Soll ich – oder soll ich nicht? Muss ich mich jetzt noch für die Interessen anderer engagieren oder lass ich es dabei bewenden? Soll ich dieses Verhalten auf uns sitzen lassen? Schreibe ich einen Brief an die Geschäftsleitung des Horas, haue jetzt so richtig mächtig auf den Putz und riskiere dabei auch noch so einiges abzubekommen? Schreibe ich diesen offenen Brief und verbaue damit Annina eventuell jede Chance jemals wieder bei Hora einzusteigen? Ich bin unsicher. Ich will kein Feigling sein. Schulde ich meiner Tochter, dass ich den Mund aufmache und das Unrecht öffentlich mache? Renne ich damit gegen verschlossene Türen und hole mir unnötig Beulen ohne etwas zu bewirken? Ist das nur wieder meine Angst anzuecken? Ja, gut möglich, und ich scheue den Aufwand und das Nachspiel.
Ich gebe es zu! Was bringt es? Kann ich etwas verändern?
Annina wird nach den Sommerferien woanders arbeiten. Für sie hat sich der „Fall“ vorerst erledigt und sie denkt sicher auch nicht mehr darüber nach. Sie ist jetzt in den Ferien und beschäftigt sich damit, was wir mit ihr unternehmen. Was vor einer Woche war ist für sie schon längst Schnee von gestern.
Und da ist noch etwas anderes, das mich beschäftigt. Auch wenn dies jetzt aufgesetzt edel tönt, habe ich Skrupel diesen Ausbildungsleiter von Hora, diesen Menschen, öffentlich oder an den besagten Stellen zu diskreditieren. Zudem weiss ich, der hat grad ein Päckchen zu tragen. Einen Teil seines Jobs macht er auch wirklich gut, und der ist nicht leicht zu machen und sicher mies bezahlt. Theater und Theaterleute sind in der Schweiz meistens nicht auf Rosen gebettet. Das weiss man ja.
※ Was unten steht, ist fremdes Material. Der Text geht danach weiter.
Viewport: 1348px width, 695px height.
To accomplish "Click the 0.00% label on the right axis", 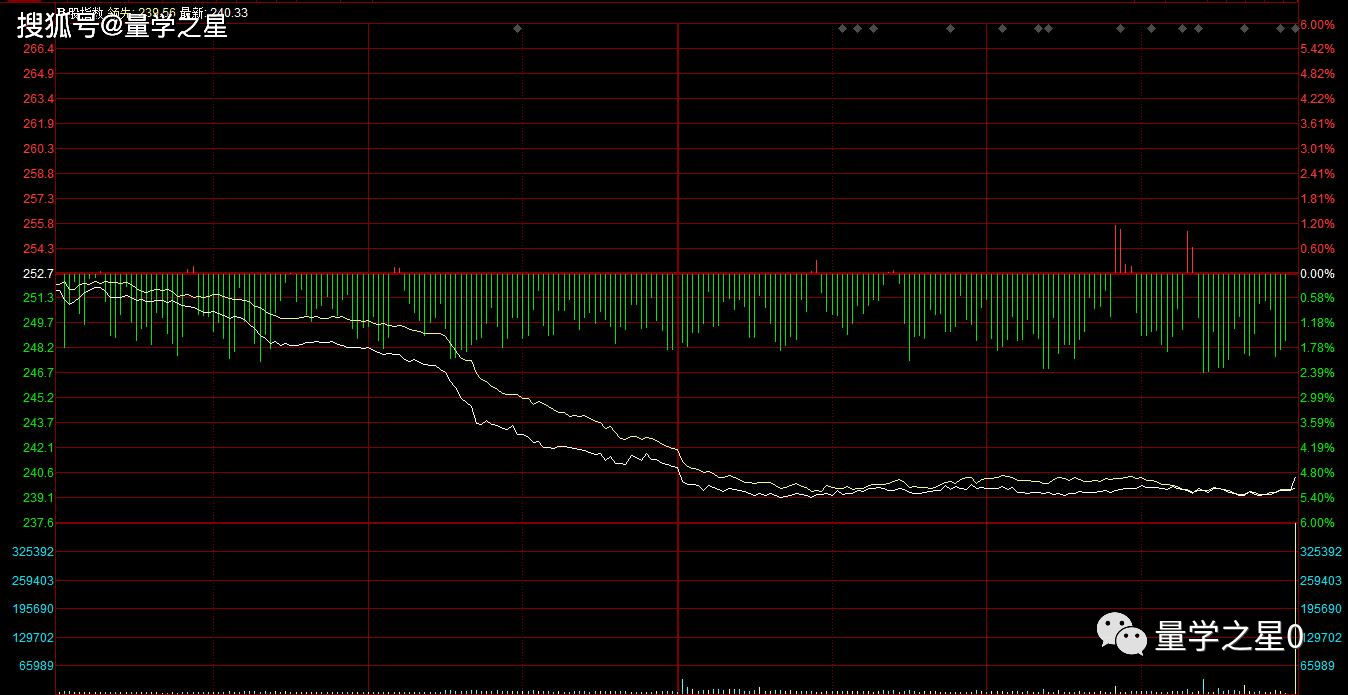I will coord(1316,274).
Zu viel Empathie kann auch einen Schuss in den Ofen bedeuten, hat mir letzthin jemand gesagt. Stimmt und ich ziehe ja die Möglichkeit in Betracht, dass diese hier auf meinem mangelnden Mut oder zu wenig Antrieb beruht.
Doch die Zeichen sind bei diesem Gespräch gesetzt worden, von Anninas Beiständin und von mir. Vielleicht hat es schon andere solche Begebenheiten gegeben. Irgendwann muss sich im Kopf dieses Mannes etwas tun. Ansonsten wird die Zeit es richten. Irgendwann wird es wieder Schwierigkeiten geben und irgendwann wird die Häufigkeit der Wiederholung darauf hinweisen, dass gewisse pädagogische Grundsätze überdacht oder schlichtweg aufgestellt werden müssen, weil sie fehlen.
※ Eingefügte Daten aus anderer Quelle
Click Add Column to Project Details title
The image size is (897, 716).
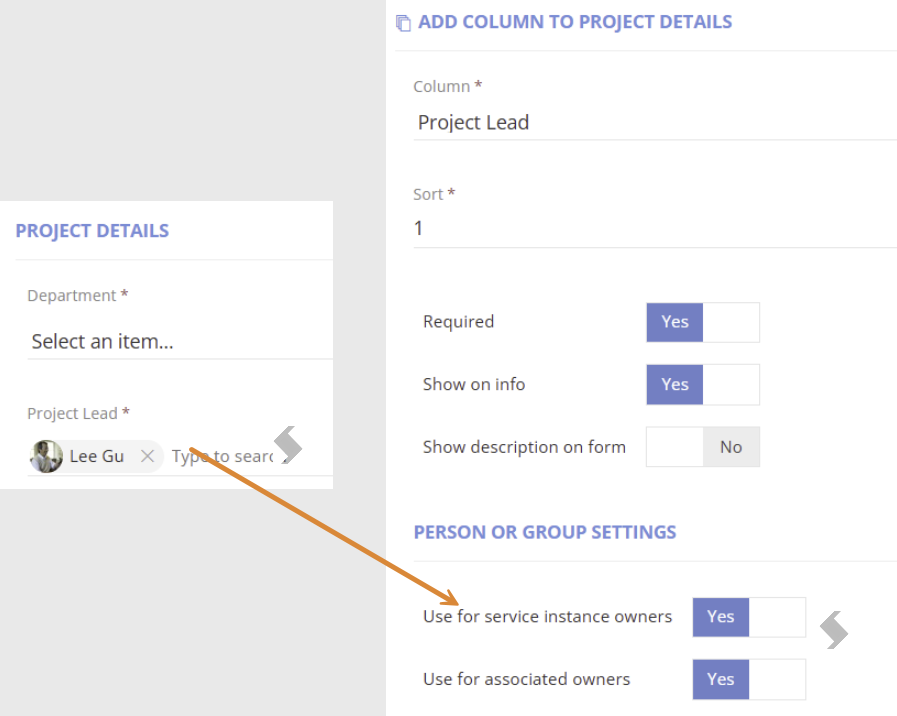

Und wenn nicht? Das will ich jetzt verdrängen, in die Ecke stellen zu all den unmöglichen Lehrern und Lehrmeistern, die ihr Unwesen treiben. So einige von ihnen sind fachlich gut, nur menschliche Nieten. Einige werden gehasst, aber man lernt halt doch viel bei Ihnen. Und seien wir ehrlich, was wären wir ohne diese Erfahrungen? Sie gehören zu unserem Leben dazu und je besser wir damit umzugehen lernten, desto stärker sind wir möglicherweise daraus hervorgegangen. Möglicherweise!?
Oder haben uns diese Lehrer daran gehindert aus unserem Vollen zu schöpfen, weil wir vor lauter Angst vergessen haben, was wir können? Ja, auch!
Ich habe meistens gelitten und konnte und kann nichts Gutes daran finden, junge Menschen einzuschüchtern. Aber es war zugegebenermassen auch nicht immer einfach mit uns Teenagern!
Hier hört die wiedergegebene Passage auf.